2008, downtown Dallas, Texas.
I had the privilege of meeting and listening to speaker, Max Glauben, a Holocaust survivor. He passed away in 2022, but something he said fourteen years prior really reinforced a type of ethos. More on him later.
This is partially inspired by what Skyler posted on Facebook and Lavish Made, but also is something that has become part of my internal EDC (especially from the aforementioned 2008 experience.)
With everything going on, domestically and globally, it seems like the logical thing to do would be to support one another rather than demonize the "other." Maybe that would be too straightforward.
Right now, undocumented Americans are under attack being arrested with no regard for due process and in some situations just straight up get kidnapped by ICE. That's bad enough in the self-declared "Land of the Free," but to add on top of what is basically an open hunting season that this current administration has declared on undocumented immigrants, the net they've cast includes so much more. They're simply dropping dynamite into the water with no regard for what rises to the surface. Indigenous members of the population, the longest residing people of this land, have been detained. American born citizens that just so happen to be of Latin descent are indiscriminately lumped in with the "designated targets." The homeless and unhoused are now being included in this to simply meet quotas. Basically, anybody deemed impure by white hegemony or ableist or classist standards are to be unseen and unheard from ever again if they get their way.
Undocumented immigrants paid $96 billion in 2022. Yes, billion. With a B at the beginning.
"They're leeching from hardworking American taxpayer money!"

DATA:
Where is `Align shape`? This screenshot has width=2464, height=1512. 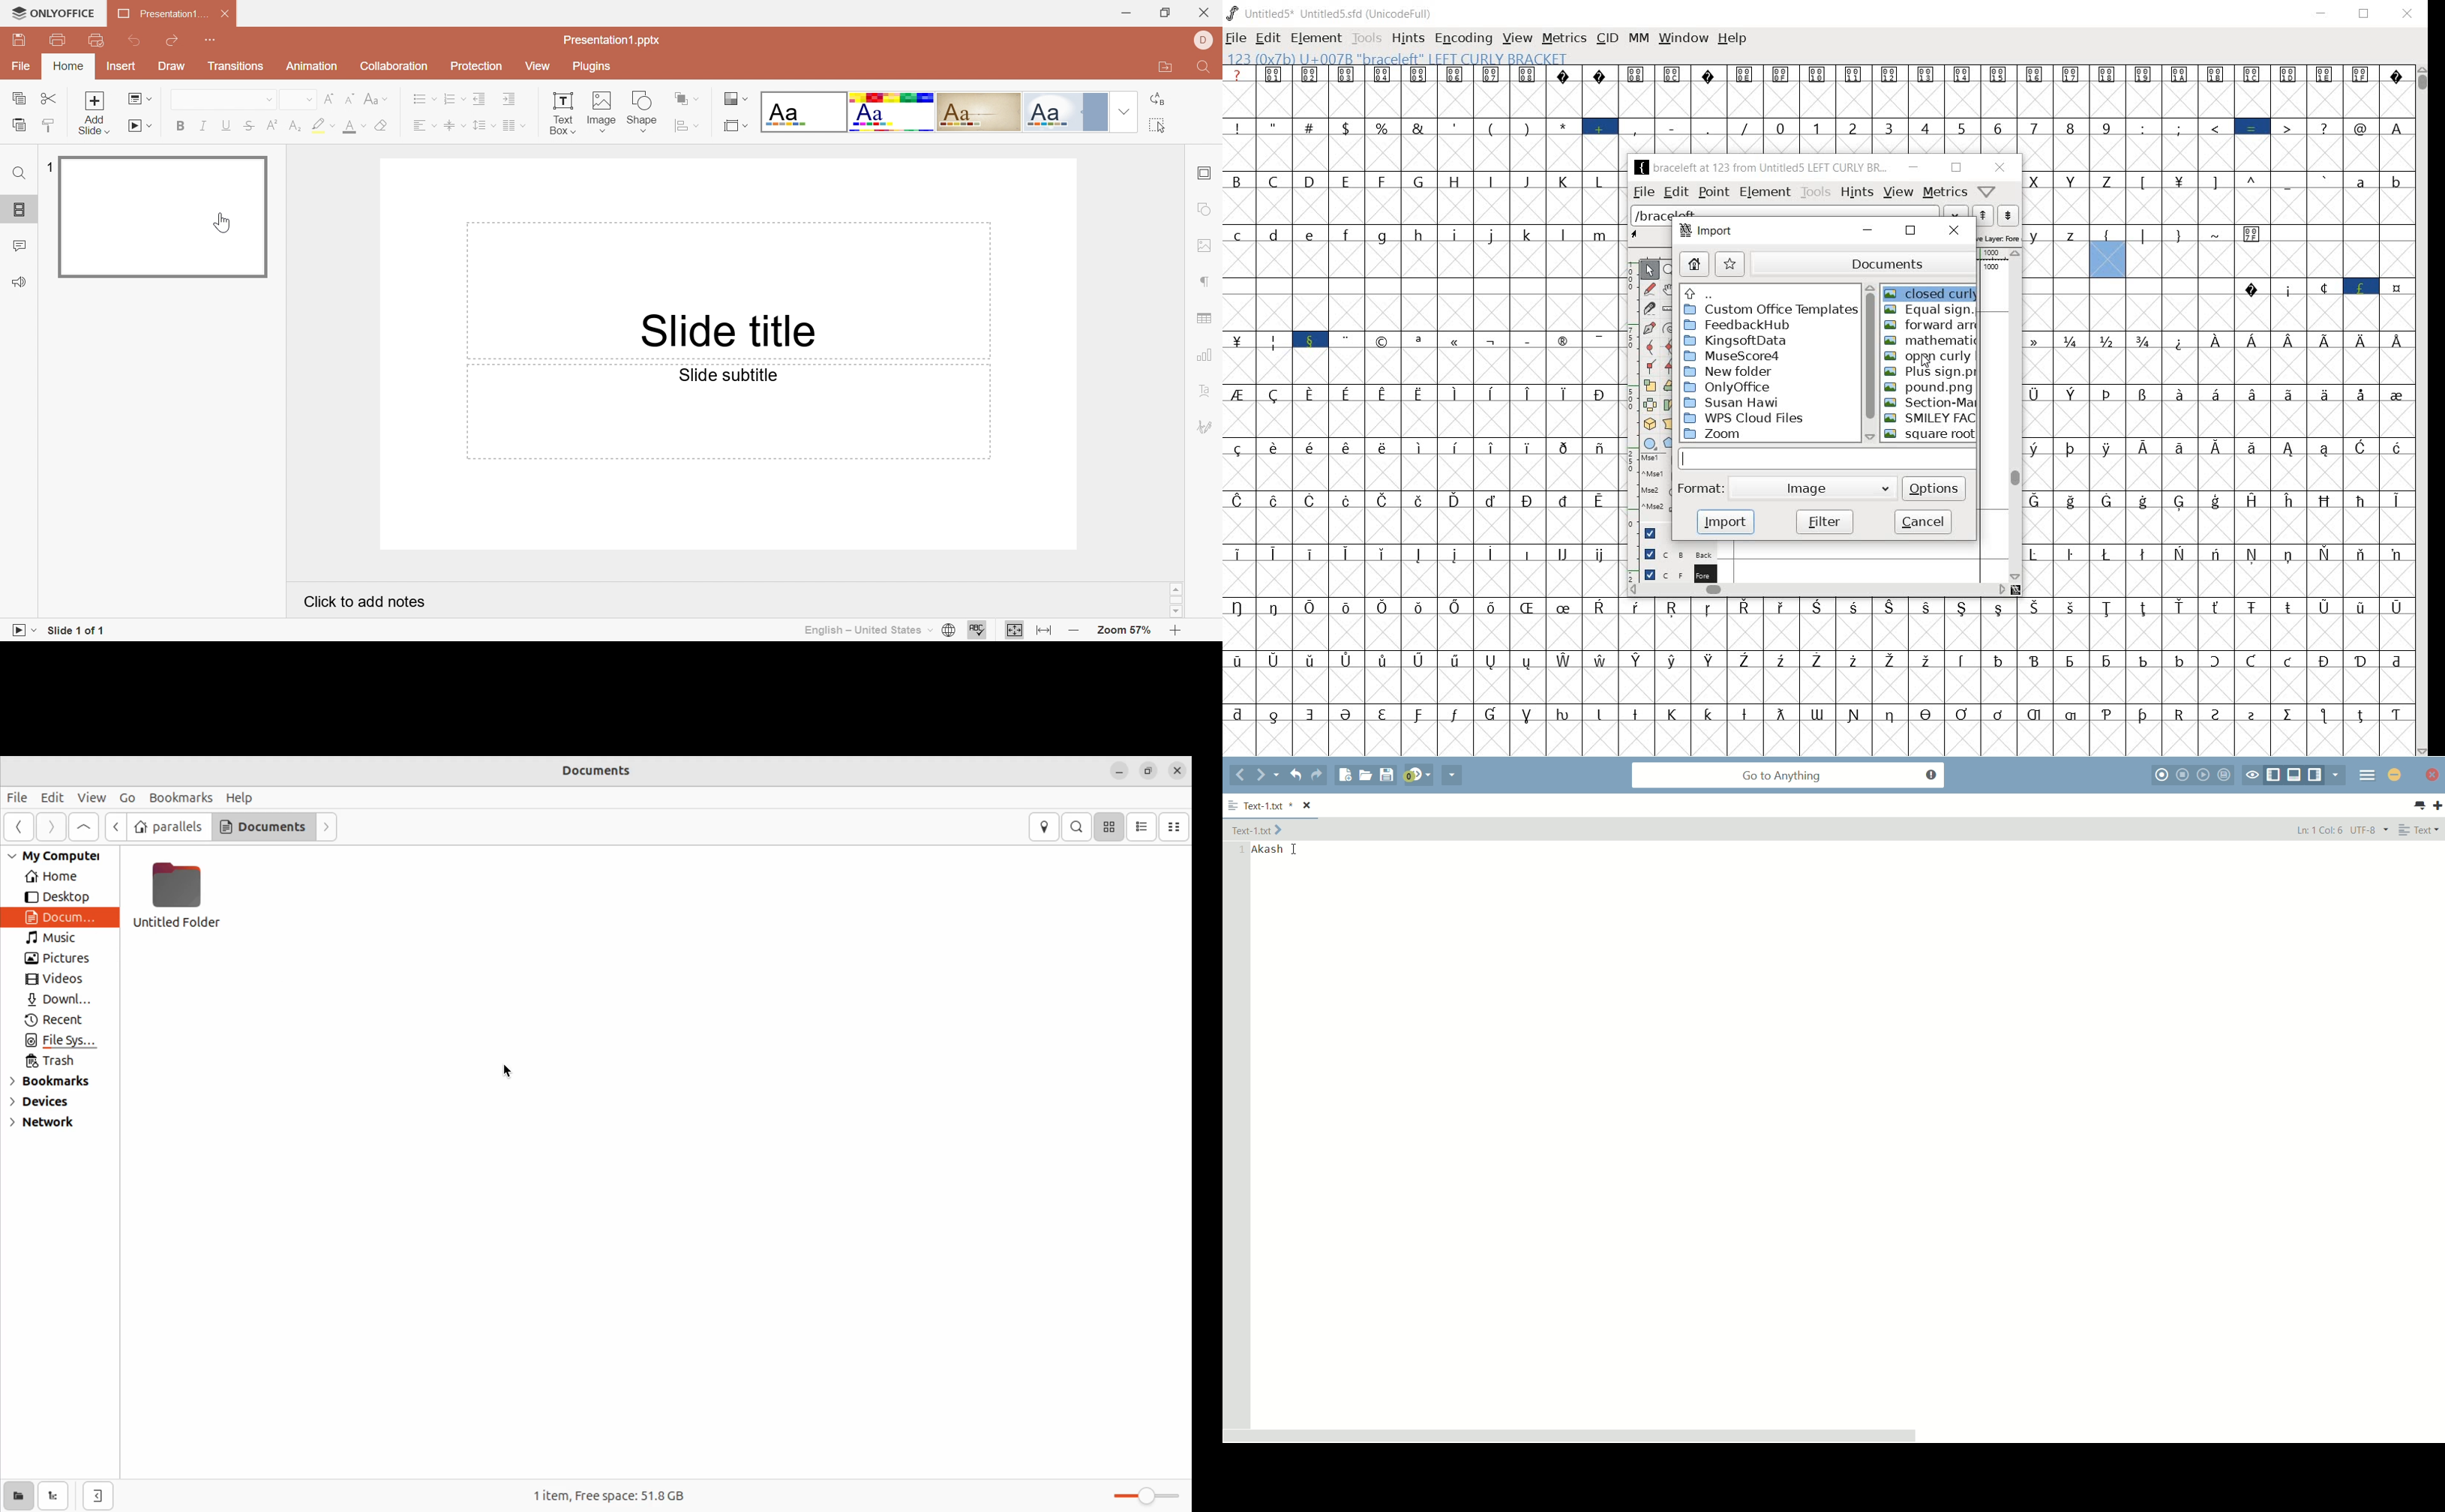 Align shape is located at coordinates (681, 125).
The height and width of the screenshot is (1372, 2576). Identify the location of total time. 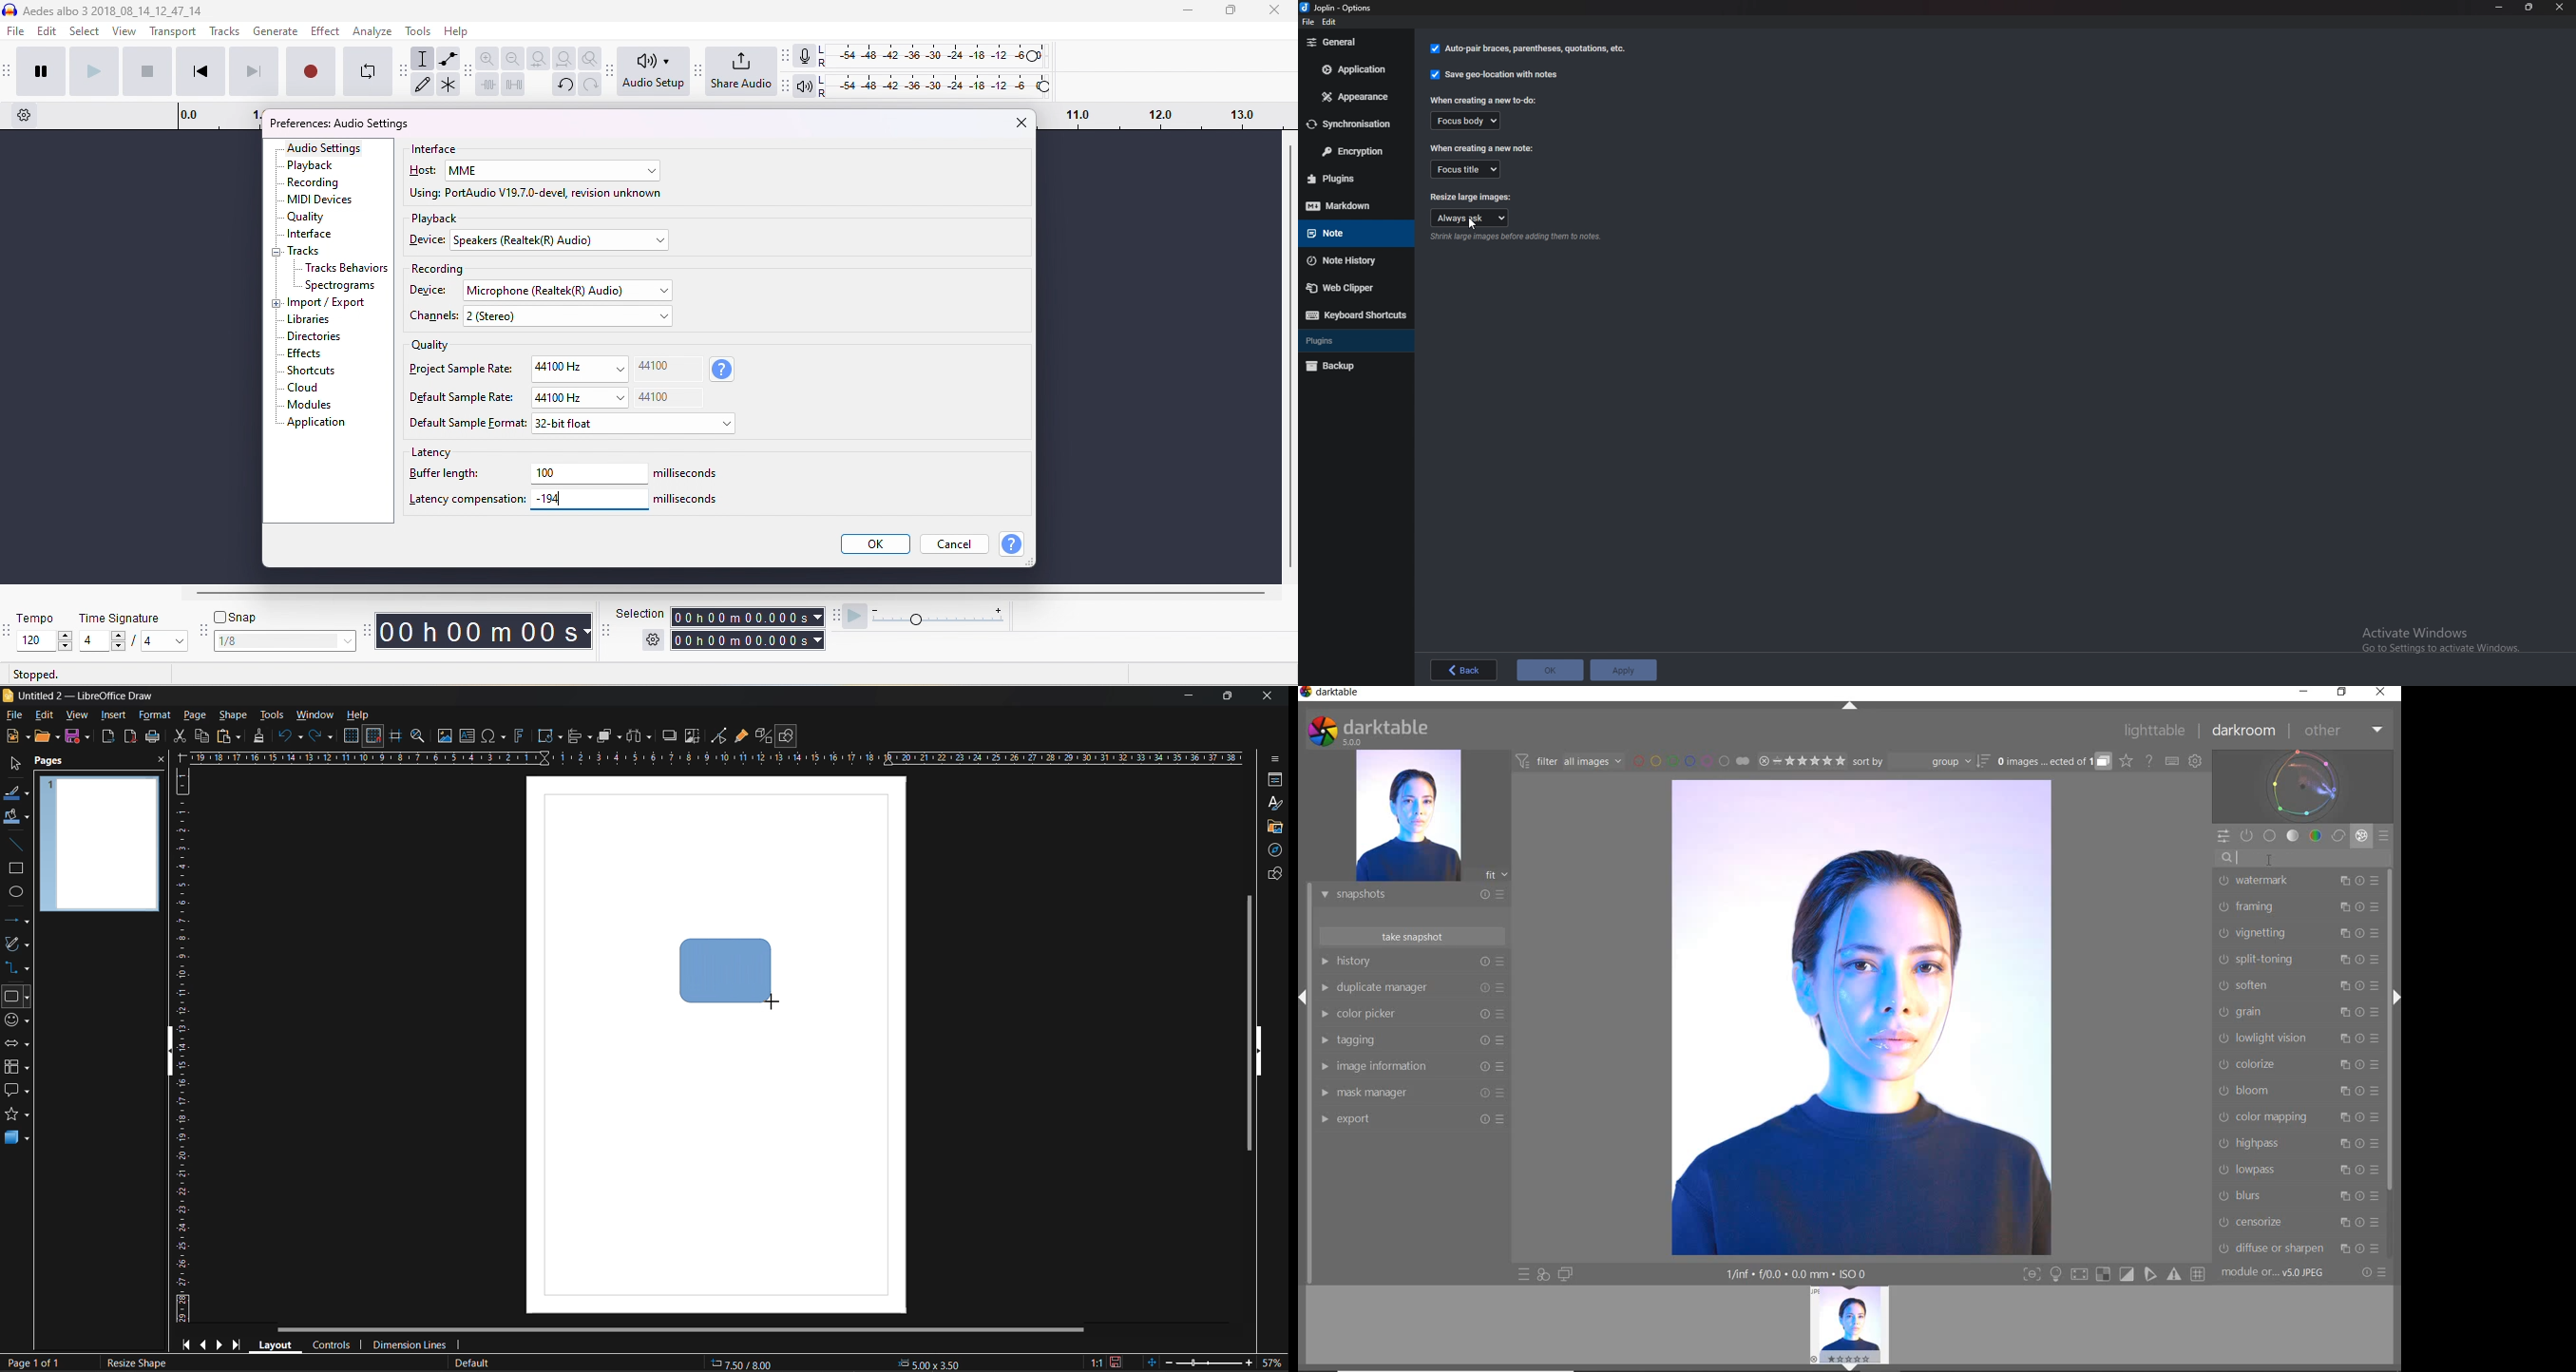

WORK INSTRUCTIONS:
a – In the piece on immigration arrests, list the groups the writer says are swept up in the arrests besides undocumented immigrants.
b – Write the next part of the piece on immigration arrests, picking up after its final line.

ANSWERS:
a –
- Indigenous members of the population
- American-born citizens of Latin descent
- The homeless and unhoused

b –
is something you have undoubtedly heard any number of times by now. They're "leeching" no more from government assistance than documented Americans. As a matter of fact, they receive less help than their "legal" counterparts and still pay taxes. Undocumented immigrants paid $96 billion in 2022. Yes, billion. With a B at the beginning.
On top of their contributions going towards the pot of money of taxpayer money while receiving only select assistance, many undocumented workers are paid what amounts to slave wages for work that is just as if not in some cases more difficult or skilled as any job held by someone considered to be "legitimately" here. So, yes, they may receive some assistance while holding a job, but they often start at so much more of a monetary disadvantage than those born here.
Some people migrate to the United States in hopes of living the "American Dream" that has been propagandized for decades now. Others are forced here, because perhaps someone's parents were murdered and have no other family or community, so they go north to seek refuge. Often times through rugged and dangerous terrain and methods. For example, 1,107 people drowned crossing the Rio Grande between the years 2017 and 2023.
What you're seeing on from the current administration and select media is an attempt at manufactured consent. They are purposeful in their word choice to influence you. Things like the frequent emphasis on the word "illegal" or calling them "invaders" as if they are an evil entity straight out of a flying saucer movie from the atomic age. All of this is done with the intent to divide and other those who have a different background. The "Us vs Them" dynamic that is needed isn't legal vs illegal, white vs brown, American vs Mexican, or any other number of combative combinations. With willful refocus what it should be every time: the underdog vs the big bully.
What is legal ≠ always = what is right.
So, rewinding to Max Glauben... A Polish man who from the ages of 12 to 17 was subjected to living in the worsening conditions in the Warsaw Ghetto, enduring the Majdanek death camp in Lublin, working in the Budzyń forced labor camp, and finally outlasting the Dachau concentration camp before it was liberated by Patton's army tank division. He lost family and friends during the genocide perpetrated by the Nazi Party.
“Let’s all become upstanders, right, because don't be mistaken, bystanders were as responsible for what occurred."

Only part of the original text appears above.